Normal households don't pay this much and don't have armed drivers and security gates and family dinners where everyone sits like they're expecting an attack. And most importantly, normal households don't make you sign confidentiality agreements longer than rental leases.
They're criminals?
The word feels too big. Too dramatic. Like something from a movie.
But the contract in my hands feels very real.
I drop it on the coffee table and press my palms against my eyes until I see stars.
Think, Kristen. Think.
Twelve thousand a month. For two months. That's twenty-four thousand dollars.
I could pay off some months of Lily's medical debt.

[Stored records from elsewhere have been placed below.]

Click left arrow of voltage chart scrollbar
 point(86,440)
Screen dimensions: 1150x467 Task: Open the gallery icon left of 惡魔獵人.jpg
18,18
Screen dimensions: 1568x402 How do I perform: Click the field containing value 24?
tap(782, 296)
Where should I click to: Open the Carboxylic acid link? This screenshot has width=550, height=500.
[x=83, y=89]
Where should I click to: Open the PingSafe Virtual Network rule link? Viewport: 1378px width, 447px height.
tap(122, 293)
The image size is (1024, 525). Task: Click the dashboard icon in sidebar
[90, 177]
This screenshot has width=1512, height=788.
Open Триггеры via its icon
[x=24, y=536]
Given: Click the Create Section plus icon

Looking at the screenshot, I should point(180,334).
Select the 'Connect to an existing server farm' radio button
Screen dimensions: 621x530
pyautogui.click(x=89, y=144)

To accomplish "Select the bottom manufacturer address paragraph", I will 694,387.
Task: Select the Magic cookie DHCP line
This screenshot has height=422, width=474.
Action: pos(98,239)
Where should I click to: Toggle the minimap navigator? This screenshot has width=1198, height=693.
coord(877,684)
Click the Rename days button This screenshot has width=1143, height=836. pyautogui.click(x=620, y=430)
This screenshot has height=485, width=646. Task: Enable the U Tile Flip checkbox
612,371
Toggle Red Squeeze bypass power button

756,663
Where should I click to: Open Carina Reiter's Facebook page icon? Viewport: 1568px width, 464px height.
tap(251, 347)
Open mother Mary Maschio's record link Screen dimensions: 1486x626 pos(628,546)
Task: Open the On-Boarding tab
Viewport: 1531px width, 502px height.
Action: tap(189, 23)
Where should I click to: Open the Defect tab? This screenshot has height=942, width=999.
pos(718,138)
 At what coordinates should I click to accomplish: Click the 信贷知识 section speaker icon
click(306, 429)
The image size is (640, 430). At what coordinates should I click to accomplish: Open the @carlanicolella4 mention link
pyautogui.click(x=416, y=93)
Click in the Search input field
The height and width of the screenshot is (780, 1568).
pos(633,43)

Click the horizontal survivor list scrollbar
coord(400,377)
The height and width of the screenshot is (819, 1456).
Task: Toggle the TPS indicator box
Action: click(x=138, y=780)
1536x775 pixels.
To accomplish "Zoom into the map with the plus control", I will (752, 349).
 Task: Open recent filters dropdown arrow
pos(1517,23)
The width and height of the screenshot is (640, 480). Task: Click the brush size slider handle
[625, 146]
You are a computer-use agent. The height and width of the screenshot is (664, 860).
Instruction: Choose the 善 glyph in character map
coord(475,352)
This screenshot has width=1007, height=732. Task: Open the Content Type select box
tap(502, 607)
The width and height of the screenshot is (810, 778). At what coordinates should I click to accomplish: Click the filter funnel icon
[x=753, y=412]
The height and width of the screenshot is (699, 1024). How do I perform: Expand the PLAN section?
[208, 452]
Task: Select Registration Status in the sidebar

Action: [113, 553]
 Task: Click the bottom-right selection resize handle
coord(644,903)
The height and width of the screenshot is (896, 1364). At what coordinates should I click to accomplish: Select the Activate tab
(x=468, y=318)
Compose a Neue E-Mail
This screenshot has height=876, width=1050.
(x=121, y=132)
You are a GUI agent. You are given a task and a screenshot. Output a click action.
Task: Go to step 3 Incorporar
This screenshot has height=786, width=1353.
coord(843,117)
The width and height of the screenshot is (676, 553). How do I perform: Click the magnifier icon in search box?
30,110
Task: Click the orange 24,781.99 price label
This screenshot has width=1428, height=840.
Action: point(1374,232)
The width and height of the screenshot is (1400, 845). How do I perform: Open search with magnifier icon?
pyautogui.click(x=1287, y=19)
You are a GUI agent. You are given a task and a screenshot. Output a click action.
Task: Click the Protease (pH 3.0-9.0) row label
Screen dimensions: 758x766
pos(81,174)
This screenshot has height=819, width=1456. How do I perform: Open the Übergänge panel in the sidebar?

I could build a savings cushion. I could breathe for the first time in years.
And after?
The Sartoris know people. That much is obvious. Rich people always know other rich people. If I do this job well. Meaning if I keep my head down and my mouth shut and manage their household without incident, they could recommend me to someone else.
Or they could get you killed.
I laugh out loud. It sounds hysterical in the empty apartment.
Killed. Like I matter enough to kill.
I'm nobody. A single mom from the South Side with a talent for CPR. Whatever the Sartoris are involved in, I'm not important enough to be a threat.
I just need to clean their house and manage their staff and not ask questions.
How hard can that be?
Or I could keep applying to restaurants and retail stores and hope someone takes a chance on a woman with gaps in her resume and a kid who needs health insurance.
But we both know I won't.
Because I'm out of options.
The Sartoris are offering me a lifeline.
All I have to do is grab it and not look too closely at what's attached.
I pick up the contract again. Read through every page twice. The salary is listed in clear black type. So is the health insurance. So is the transportation allowance.
This is either the smartest thing you've ever done or the dumbest.
Probably both.
I find a pen in the kitchen drawer and sign my name on the dotted line.
Kristen Thomas.
Two months.
I can survive anything for two months.